Researchers Identify Key Drug Design Strategies for Treating Drug Resistant Breast Cancer
Stevens researchers and colleagues provide new insights for guiding the development of the next generation of drugs for the treatment of metastatic breast cancer
(Hoboken, N.J. – Feb. 14, 2019) – The most common type of breast cancer is driven by the hormone estrogen – and women with this form of the disease are usually treated with drugs that prevent estrogen from fueling the cancer's growth. However, when the cancer spreads, it usually becomes resistant to these hormonal therapies. Now, in a first-of-its-kind-study, researchers at Stevens Institute of Technology and colleagues have systematically designed, tested and narrowed down strategies for designing drugs that may treat these drug-resistant cancers.
The work, spearheaded by Stevens professor Abhishek Sharma in a collaborative multi-university effort, takes a detailed look at ways to suppress proteins in breast tissue called estrogen receptors.

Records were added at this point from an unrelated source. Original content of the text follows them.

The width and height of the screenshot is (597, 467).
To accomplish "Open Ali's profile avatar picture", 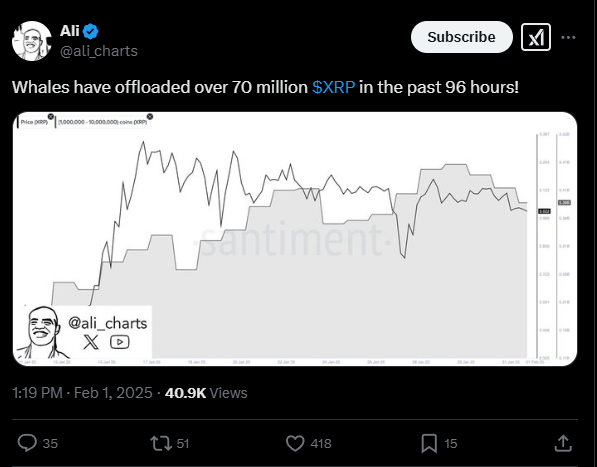I will (32, 41).
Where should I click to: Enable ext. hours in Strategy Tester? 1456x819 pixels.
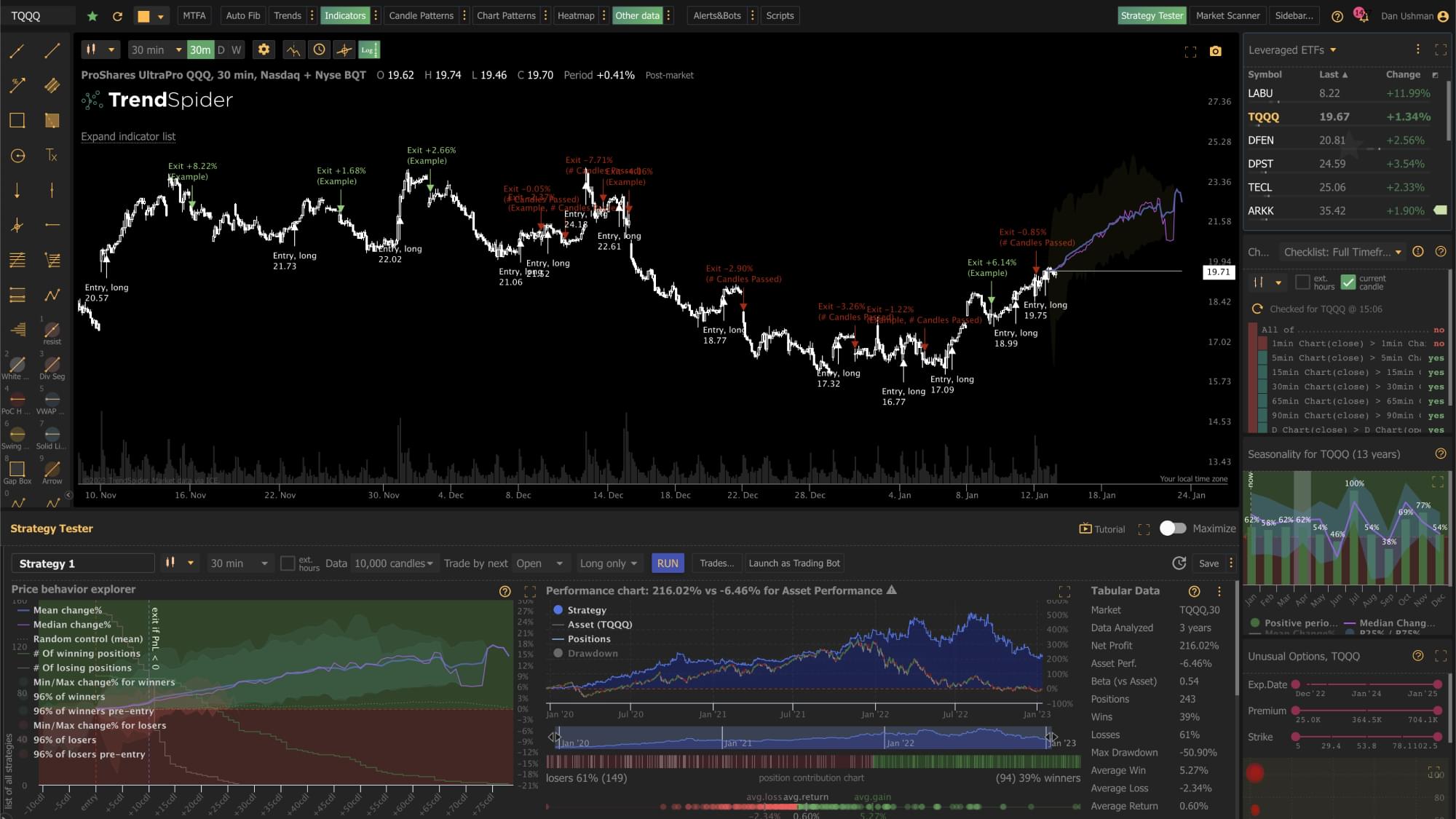pyautogui.click(x=288, y=563)
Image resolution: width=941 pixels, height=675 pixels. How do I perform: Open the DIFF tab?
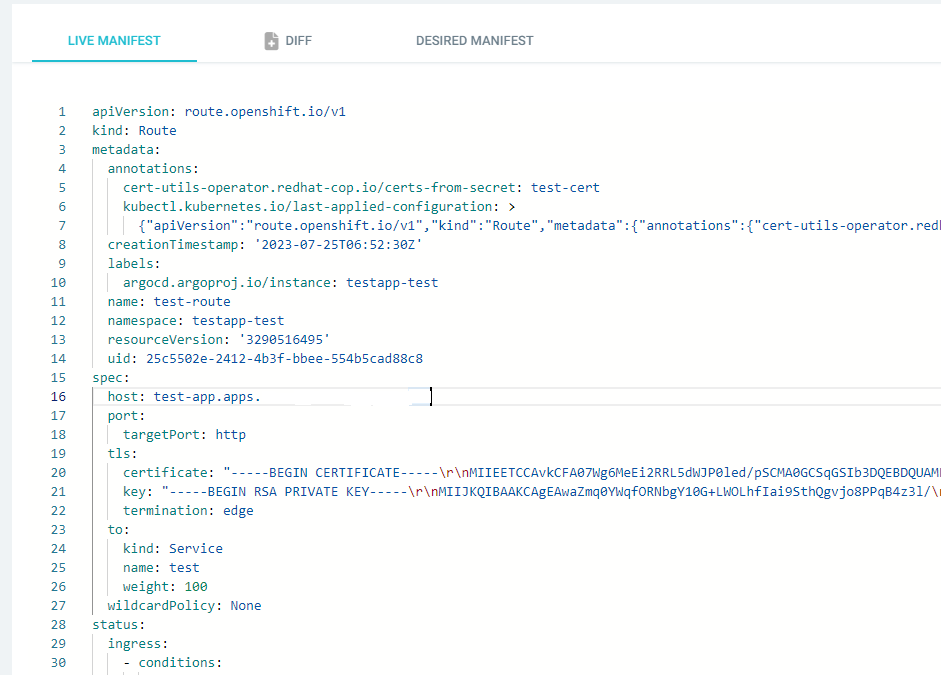(298, 41)
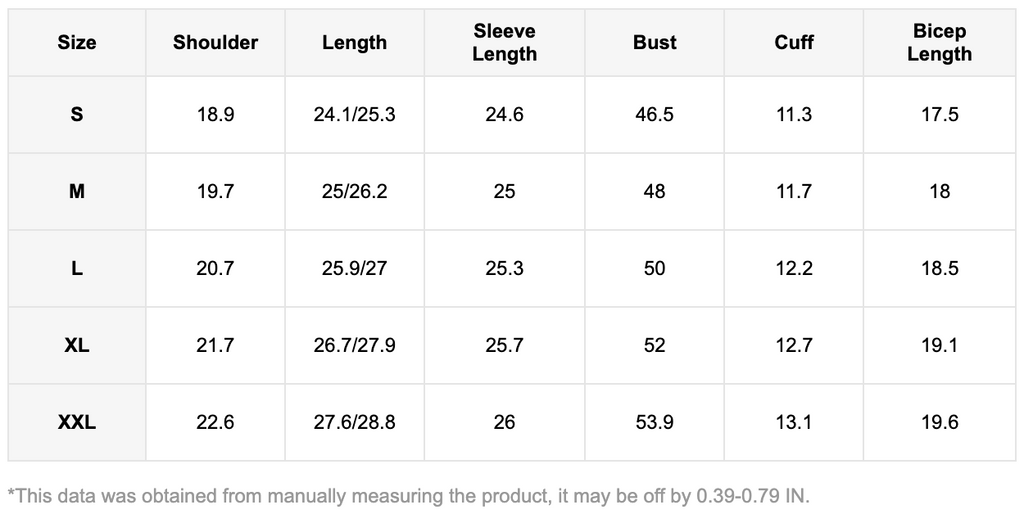Select the 12.2 cuff value
The image size is (1024, 514).
(x=794, y=268)
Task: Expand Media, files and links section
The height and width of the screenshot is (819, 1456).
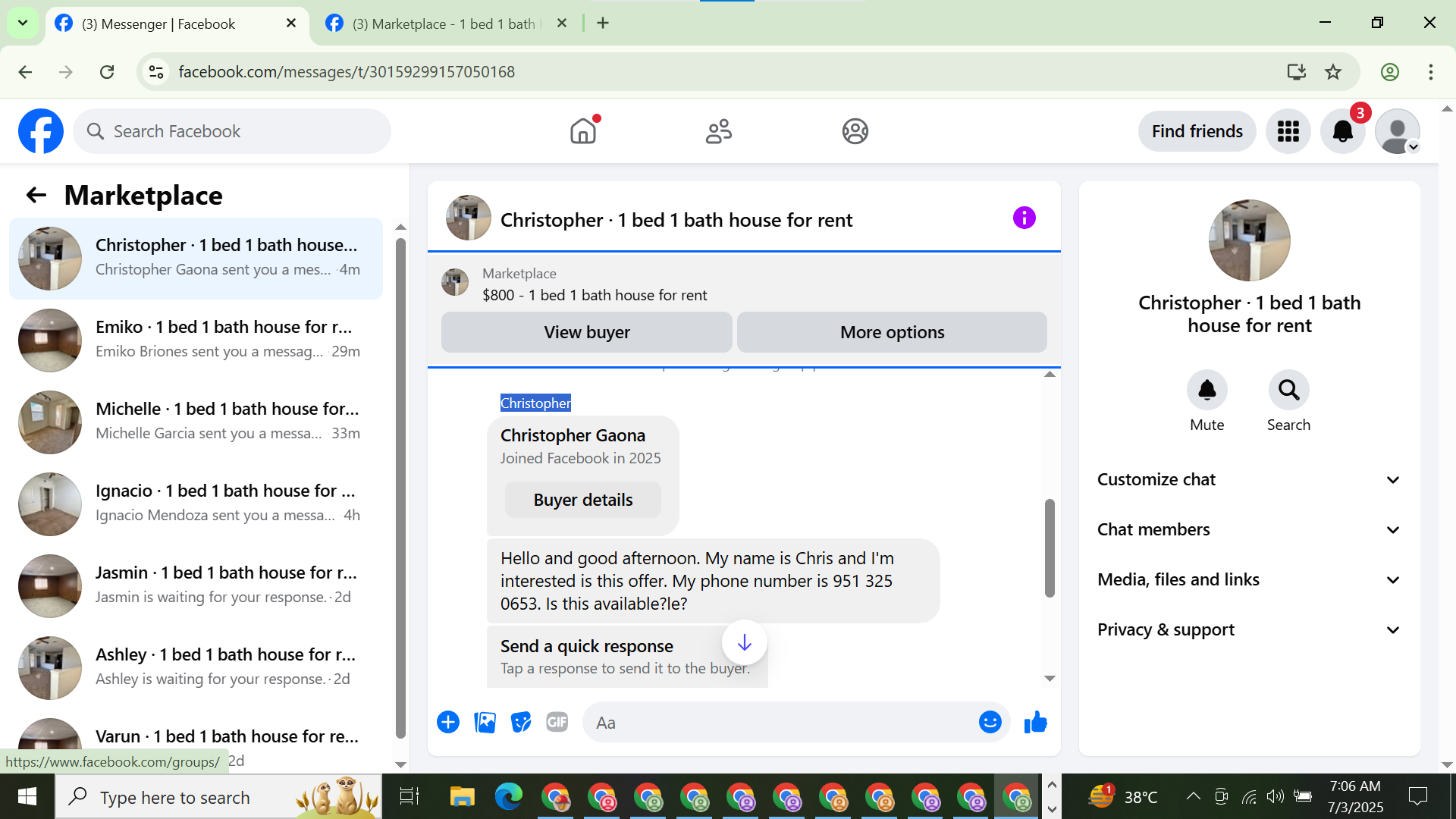Action: click(1249, 580)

During the course of therapy, estrogen receptors can take on a different form – due to changes to a few molecules known as amino acids across critical areas of the protein - such that cancer drugs no longer shut down these receptors’ tumor-growing activity.

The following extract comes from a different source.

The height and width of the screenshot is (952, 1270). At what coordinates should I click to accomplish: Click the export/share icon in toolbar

“This is the first study to systematically screen a wide range of candidate compounds and identify key structural features that are required to effectively inhibit these mutant estrogen receptors,” said Sharma, who leads the Synthetic Organic and Medicinal Chemistry Lab at Stevens. “That’s significant because when estrogen receptors mutate, they don’t need estradiol to be activated - they are switched ‘on’ and there’s currently no effective therapies in the market to shut them down.”
For decades, researchers have focused on the ongoing challenge of developing drugs that keep drug-resistance at bay. However, during the past six years, the underlying mechanisms by which drug resistance emerges in breast cancer started to become clear. In one mechanism, some mutations ever so slightly change the shape of the pocket where the hormone binds to the estrogen receptor. Those changes, as miniscule as they are, make the receptor a “magnet” for a family of proteins that rev up the receptor’s tumor-growing activity just by cozying up next to it.

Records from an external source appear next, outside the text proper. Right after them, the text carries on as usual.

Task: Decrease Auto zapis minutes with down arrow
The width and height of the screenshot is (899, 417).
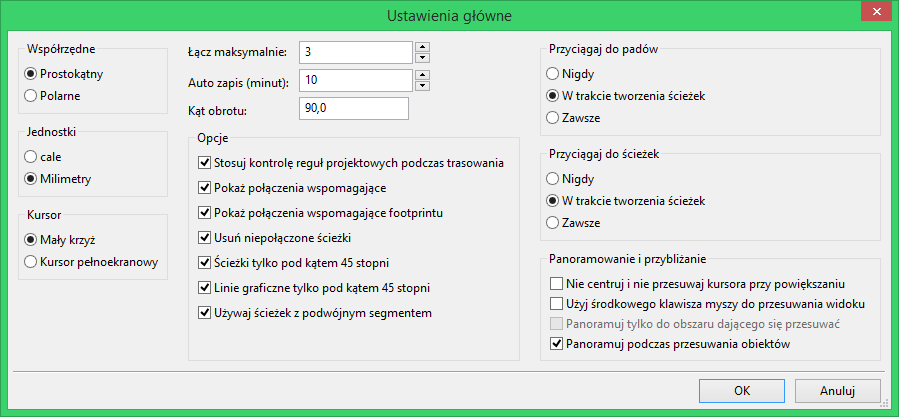Action: (422, 85)
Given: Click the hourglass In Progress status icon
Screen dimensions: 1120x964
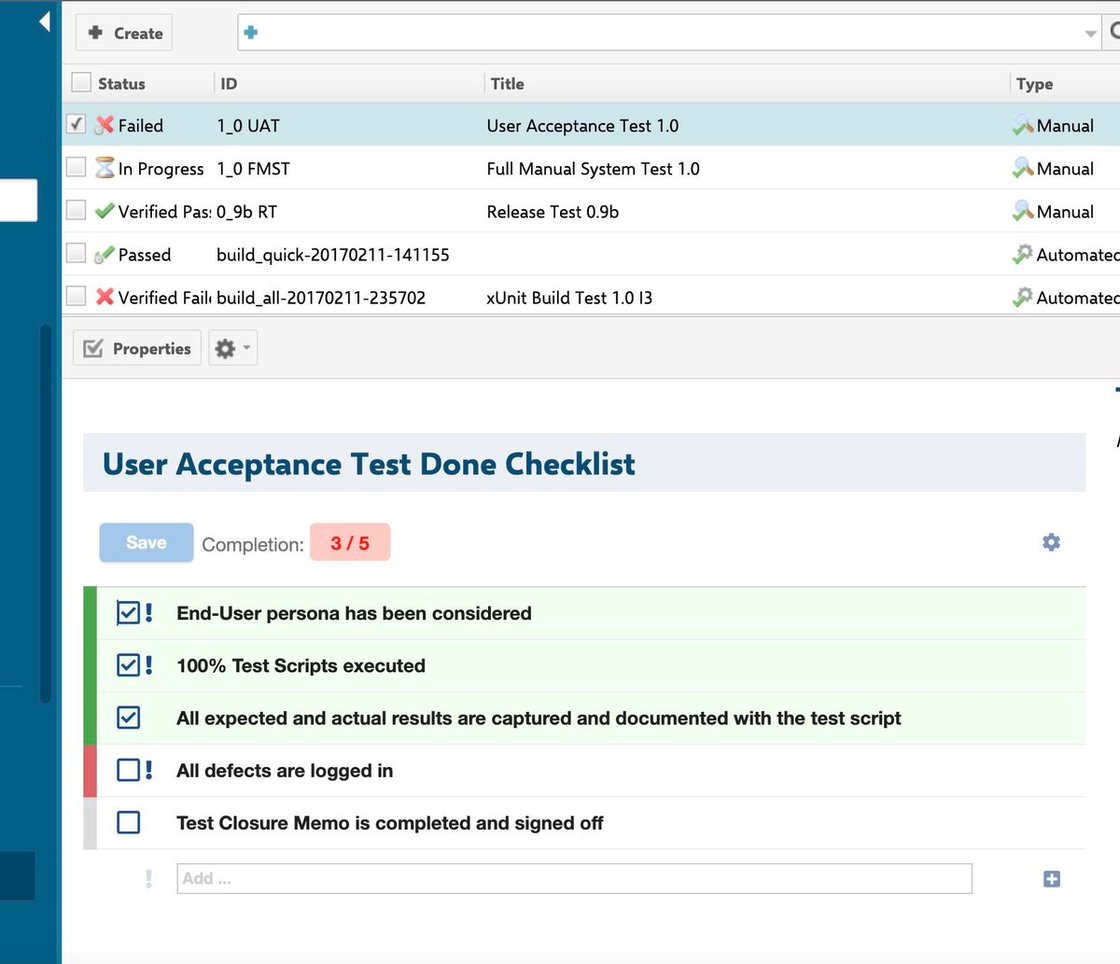Looking at the screenshot, I should coord(104,169).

Sharma and his team, including Stevens graduate student Shengjia Lin, Center for Healthcare Innovation member Michael Sabbio, and colleagues at Memorial Sloan Kettering Cancer Center, The University of Chicago and the University of Illinois at Urbana-Champagne, specifically targeted this drug-resistance mechanism.
They first designed, synthesized and systematically tested a library of compounds to see which ones do the best job at shutting down the estrogen receptors after they have gone through a mutation and developed drug-resistance to best available therapies.
Atom by atom, Sharma and colleagues analyzed each compound to see how it binds to the estrogen receptor - and how well that interaction at that binding site curbs the growth of tumors in breast tissue.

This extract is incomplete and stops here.